Other side effects of note with abemaciclib/endocrine therapy include fatigue in 40.1% and nausea in 38.5% (all grades). There was also a greater increase in creatinine levels, but this was not associated with impairment in renal function. Eight deaths occurred in the abemaciclib arm due to adverse events, including deaths from lung infection, embolism, cerebral ischemia, pneumonitis, and respiratory failure, and two deaths occurred in the placebo arm, due to general health deterioration and sudden death.
For Some Patients, Hold the CDK4/6 Inhibitor
ALTHOUGH THE TREATMENT EFFECT of abemaciclib was consistently observed across subgroups, based on hazard ratios, he maintained that the combination therapy is probably not warranted for all patients. “For the first time, we have insights suggesting that patients with certain clinical characteristics may benefit differently from treatment with a CDK4/6 inhibitor…. Our exploratory subgroup analyses suggest that the largest benefit was observed in patients with adverse prognostic factors, such as liver metastases or relapse only a few years after adjuvant therapy,” he revealed.

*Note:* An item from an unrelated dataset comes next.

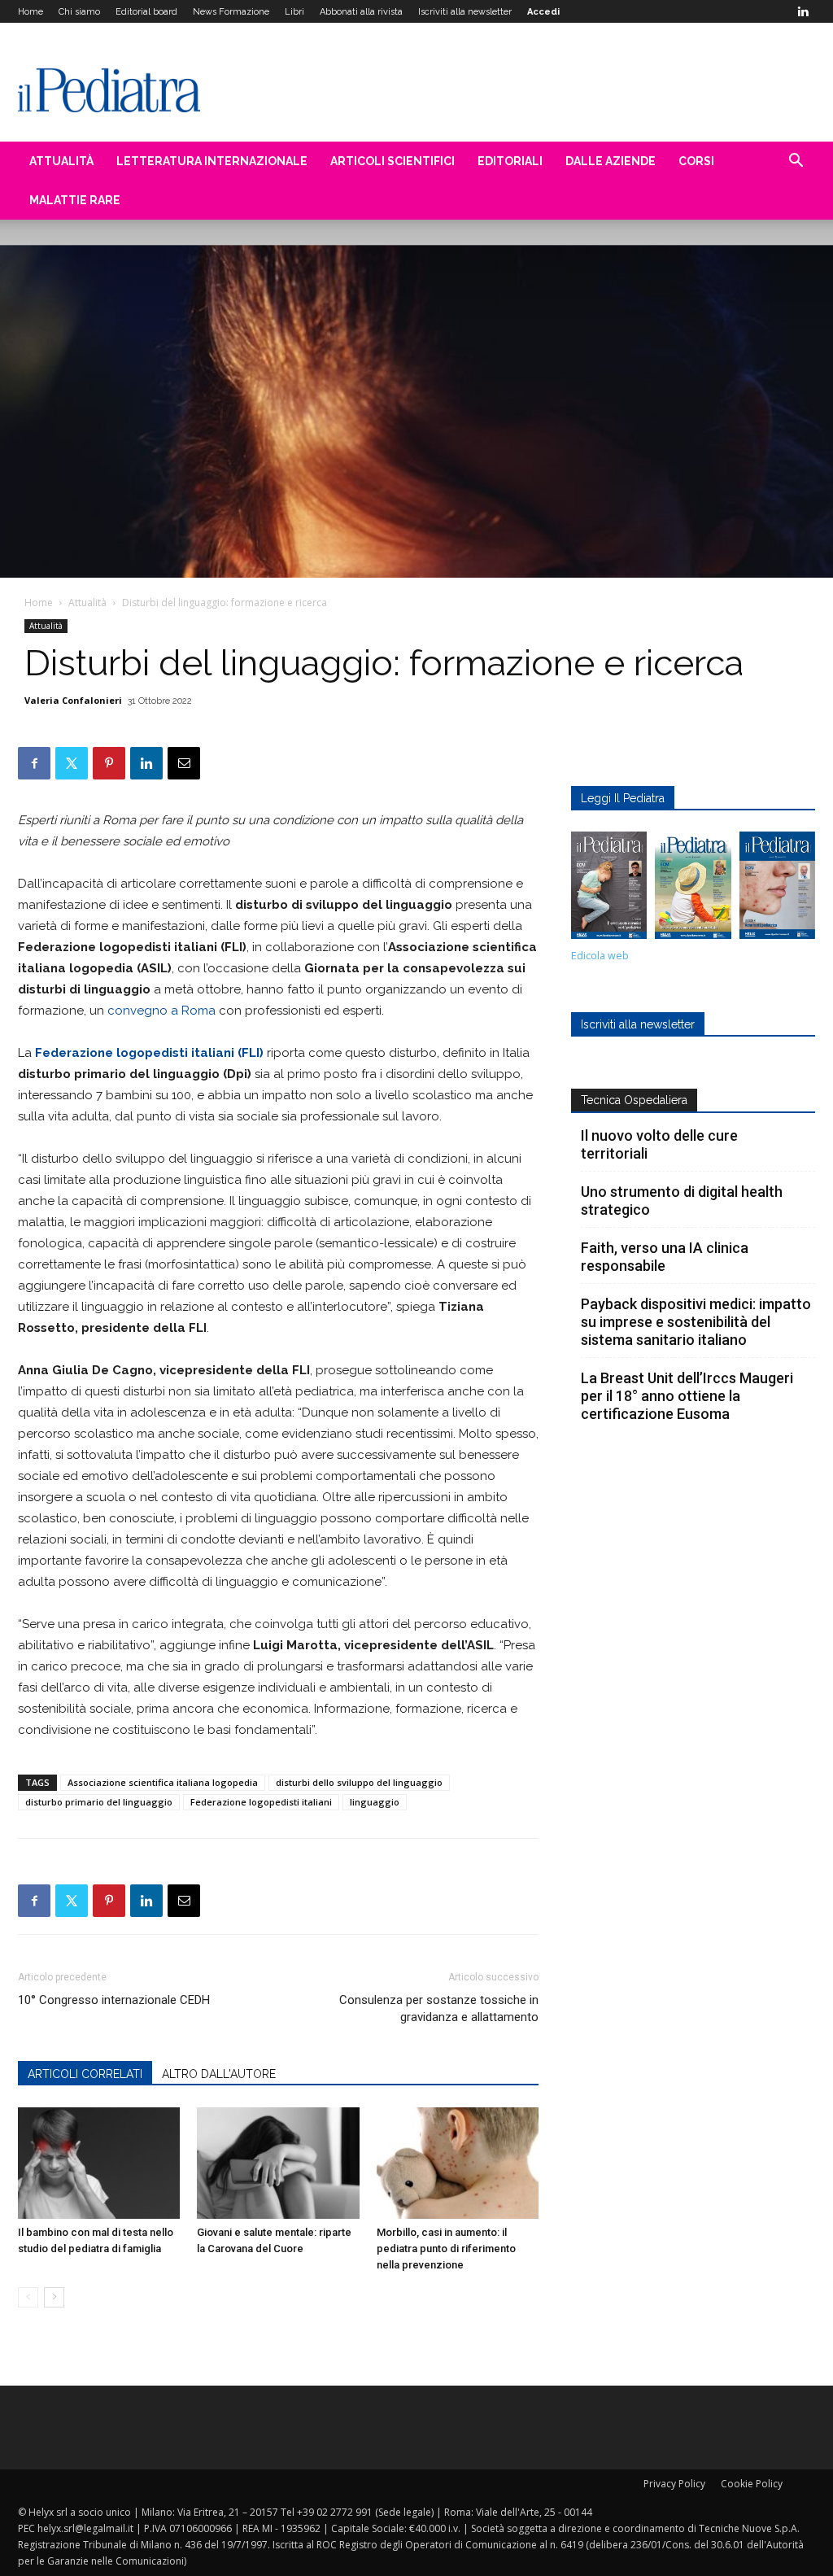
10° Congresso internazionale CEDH (114, 2000)
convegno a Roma (161, 1010)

Therefore, added Dr. Di Leo, patients with good-prognosis factors, such as bone-only disease or a long treatment-free interval, may still be treated with endocrine therapy alone, since their outcomes were already good. Approximately one-third of patients in the study fell into this category—“a clinically relevant proportion of patients for whom we may consider delaying the use of a CDK4/6 inhibitor and thus avoid toxicity and costs,” he commented.
How Abemaciclib Differs From Other CDK4/6 Inhibitors
ALTHOUGH THE THREE CDK4/6 inhibitors have demonstrated similar efficacy in their respective clinical trials, Dr. Di Leo emphasized in a press briefing that there are differences among them. In preclinical models, abemaciclib showed greater affinity for CDK4 than did palbociclib and ribociclib; CDK4 is thought to be more important than CDK6 in breast cancer oncogenesis.2 According to Dr. Di Leo, abemaciclib has a 14-fold greater potency for CDK4 over CDK6, and this may explain why neutropenia occurs less with abemaciclib than with other CDK4/6 inhibitors.
“Additionally, palbociclib and ribociclib are limited by their pharmacodynamics in their on-target inhibition of CDK6, which is critical for hematopoiesis,” stated Neil Vasan, MD, PhD, and Maura N. Dickler, MD, in an article in the August 10, 2017, issue of The ASCO Post. As a result, palbociclib and ribociclib require “off weeks” to allow for bone marrow recovery, whereas abemaciclib can be dosed continuously without a break.
In short, Dr. Di Leo commented: “It’s quite clear that the safety profile of these compounds is not entirely overlapping.” The most salient differences are the higher rates of diarrhea with abemaciclib and more neutropenia with palbociclib and ribociclib. In addition, in the MONARCH 3 trial, the incidence of venous thromboemoblism was higher in the abemaciclib arm (4.9%) than in the control arm (0.6%). The increase in the rate of venous thromboembolism has not been observed in trials with ribociclib and palbociclib. “These differences can be important for clinicians in tailoring treatment according to the individual needs of each patient.” ■
DISCLOSURE: Dr. Di Leo reported no conflicts of interest.
1. Di Leo A, Toi M, Campone M, et al: MONARCH 3: Abemaciclib as initial therapy for patients with HR+/HER2– advanced breast cancer. 2017 ESMO Congress. Abstract 236O_PR. Presented September 10, 2017.
2. Asghar U, Witkiewicz AK, Turner NC, et al: The history and future of targeting cyclin-dependent kinases in cancer therapy. Nat Rev Drug Discov 14:130-146, 2015.